**Request 1:** In the Ryan Held interview, return the part that opens with the words containing "Categories: Football No" and closes with "about Coach Osborne?", copied word for word.
**Request 2:** In the Ryan Held interview, who ran the 75-yard touchdown on the first play of the Colorado game?
**Request 3:** Can you continue the Ryan Held interview about Nebraska football from its last line?

**Text passage:**
+++

Anatomy of an Era, Coach Ryan Held, Part 2

Categories: Football No Place
Ryan Held
Ryan Held

Excerpted from Chapter 37, No Place Like Nebraska: Anatomy of an Era, Vol. 1 by Paul Koch

Anatomy of an Era, Ryan Held, Part 2

Continued

Q: What about Coach Osborne?

RH: I remember this, (and he came in on Monday, and we always had 8 or 9 new offensive plays that week) we’re getting ready to play Colorado and he drew up a formation and he said, ”Guys, we’re gonna line up like this the first play of the game. They’re gonna line up just like this, and we’re gonna score a touchdown.” Well, we lined up like that, Paul, the first play of the game we ran it and it was a 75 yard touchdown, Ahman Green at the University of Colorado. So what he drew up earlier in the week? It was exactly what they did. We were never out-prepared. Everything that he said, they did. And maybe a tinker here or there, but for the most part we were always well prepared and had a lot of meeting time and we were never left with any surprises.

Q: What about other coaches?

RH: Obviously, Charlie McBride, he speaks for himself, just how intense and smart he really was. He was probably, when you look at defensive coordinators in college football, he has to go down as one of the top ten of all time. Unbelievable how he could think ahead and prepare the Blackshirts on a day-to-day basis.

And he came in one day to the meeting room and just absolutely went ballistic at the whole team, the whole football team. I’ll never forget, it might have been ’94 when we didn’t play as well against Wyoming, and I think he just came in that Monday or whatever it was and went absolutely ballistic. And ever since then it was just a turning point. Normally the coordinators didn’t talk to the whole football team, it was just Coach Osborne, but he took the stage and just ripped everybody’s ass. It was awesome! (laughs)

Q: Can you describe how he would go ballistic?

RH: It was all of the above: spit flying, tobacco juice, he’d go off on some tangents. If he talked, you better keep your mouth shut. Nobody moved an inch. If you moved an inch everybody thought it was over, it was unbelievable.

+++

**Stored data:**
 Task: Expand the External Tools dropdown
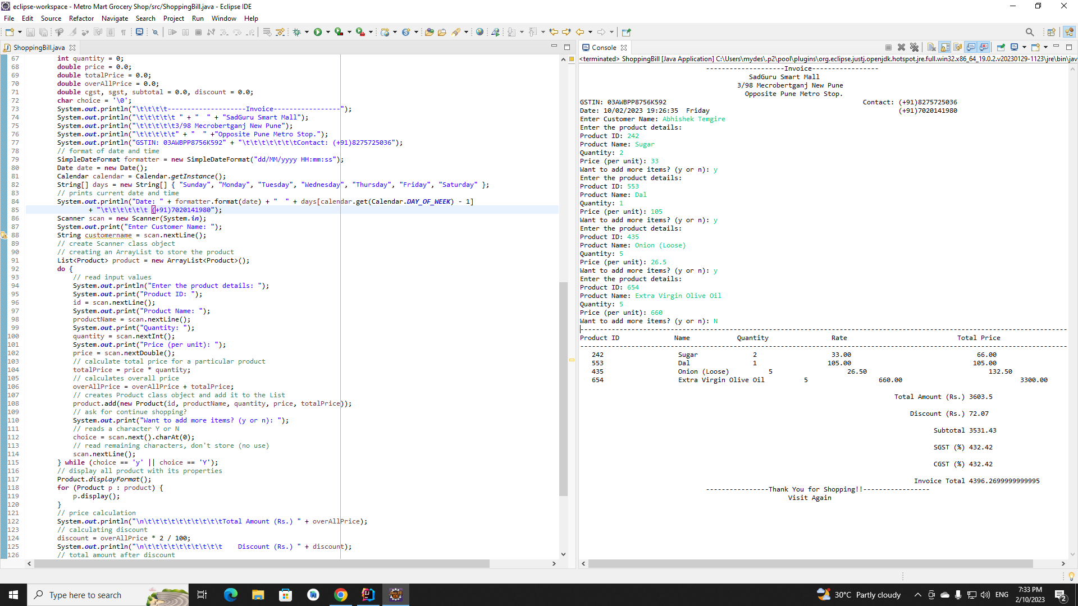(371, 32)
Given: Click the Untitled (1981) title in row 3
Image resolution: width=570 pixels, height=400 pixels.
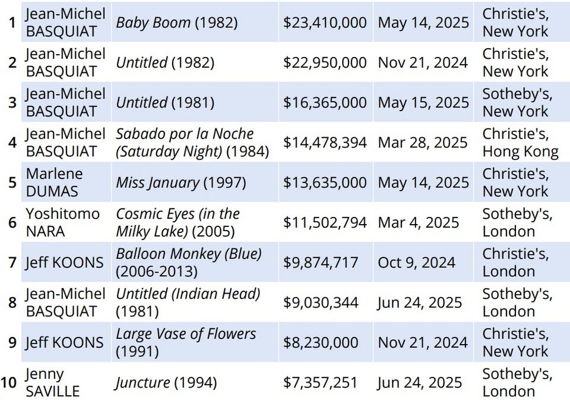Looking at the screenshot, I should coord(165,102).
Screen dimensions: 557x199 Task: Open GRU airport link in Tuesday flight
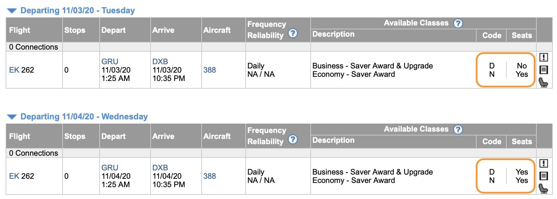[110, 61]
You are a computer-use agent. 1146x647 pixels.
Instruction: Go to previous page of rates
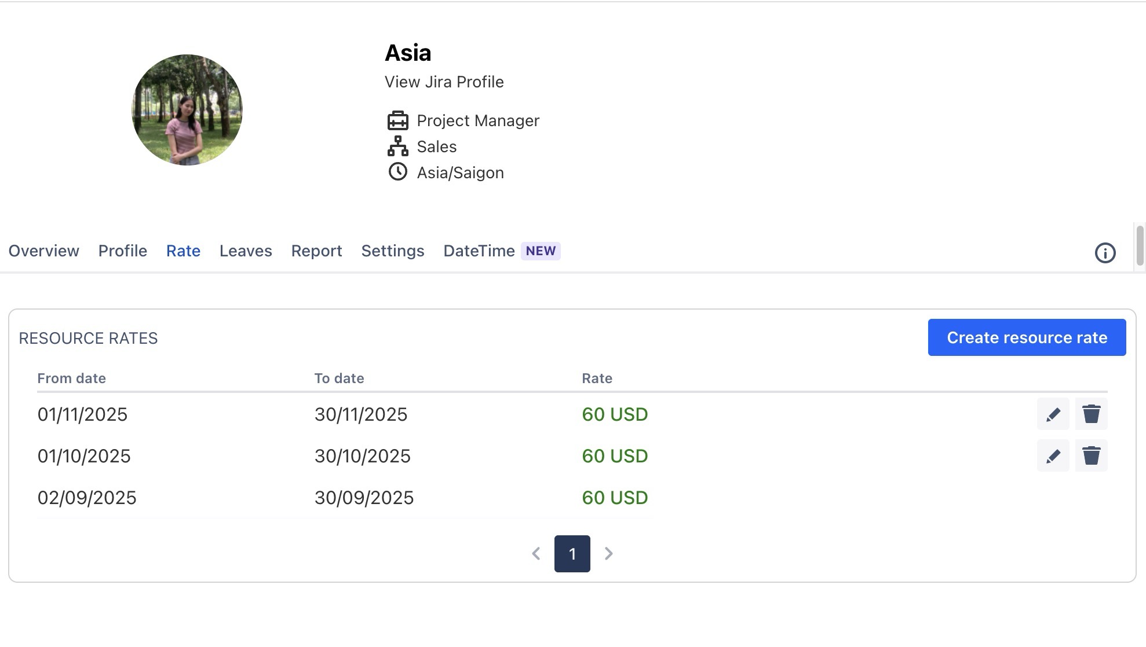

+++

**Final result 1:**
Categories: Football No Place
Ryan Held
Ryan Held

Excerpted from Chapter 37, No Place Like Nebraska: Anatomy of an Era, Vol. 1 by Paul Koch

Anatomy of an Era, Ryan Held, Part 2

Continued

Q: What about Coach Osborne?

**Final result 2:** Ahman Green

**Final result 3:**
Q: What would you say your greatest contribution was?

RH: You know, my main contribution was: I redshirted, I was on scout team my freshman year (the year that Tommie Frazier had the clots in ’94). I moved to scout team quarterback to help the team and I remember I was 4-time Scout Team Player of the Week because I just got out there and busted my ass to help out as scout team quarterback. That was probably my best accomplishment. For me to get that award 4 times in an 11 game season, that was something.

Again, I wasn’t even a guy that played a whole lot. I got a little bit of time here and there, but behind the scenes, just like a lot of guys who helped prepare the Blackshirts every day and just be a team player, man, I was not in it for myself. I was in it to help whatever way I could, whatever role I was given. You’ve got to have guys like myself and my roommates who didn’t care who got the credit. Like that old saying by Ronald Reagan: “You’d be amazed what can be accomplished when you don’t worry about who gets the credit.“ And that’s how that program was built. There were a lot of guys like that on scout team that might have gotten one play in their career, Paul, and it was well worth it. And most kids would have quit and said ‘forget it’ and went out on O Street on Friday night, but they believed what was going on, and the friendships and camaraderie that you get from it?  Matter of fact, Aaron Taylor just ‘Facebooked’ me tonight before you called and asked me how things were and if I was ever going to get back into coaching. Here’s Aaron Taylor, the Outland Trophy winner and here’s Ryan Held, the walk-on wide receiver, and we’re still in contact.

Q: Do you recall the first time suiting up and running onto the field?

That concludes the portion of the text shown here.